Dopo aver recitato comunitariamente la preghiera del Signore, il celebrante si rivolge ai partecipanti dicendo: “Beati gli invitati alla cena del Signore”. In quel momento è Gesù che ci invita a nutrirci realmente di Lui: del suo Corpo e del suo Sangue e di quell’Amore infinito che riempie il suo Cuore sempre spalancato sui di noi, poveri peccatori.  Nutriti da questo Amore ritroviamo in noi la forza per amare, a nostra volta, i fratelli, per restare fedeli alla nostra vocazione, per prenderci cura dei più deboli, per portare con pazienza e umiltà i momenti di croce che non mancano mai nella vita. Solo riuniti attorno alla cena del Signore possiamo diventare una vera comunità di fratelli e di sorelle che è tenuta insieme dal Corpo e Sangue del Signore e dalla forza divina del suo Spirito di Amore.
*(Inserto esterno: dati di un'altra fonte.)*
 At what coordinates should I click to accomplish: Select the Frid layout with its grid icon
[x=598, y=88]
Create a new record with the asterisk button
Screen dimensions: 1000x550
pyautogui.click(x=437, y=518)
Assieme ai martiri di Abilene, mentre torniamo  a partecipare alla S. Messa, ripetiamo anche noi con convinzione: “Sine Dominico non possumus”. Senza l’Eucaristia, specialmente nel Giorno del Signore, restiamo troppo deboli e ricadiamo nei nostri tristi egoismi. Ripartiamo dalla celebrazione eucaristica e anche gli sforzi che stiamo facendo per creare comunione nelle Collaborazioni Pastorali porteranno frutto.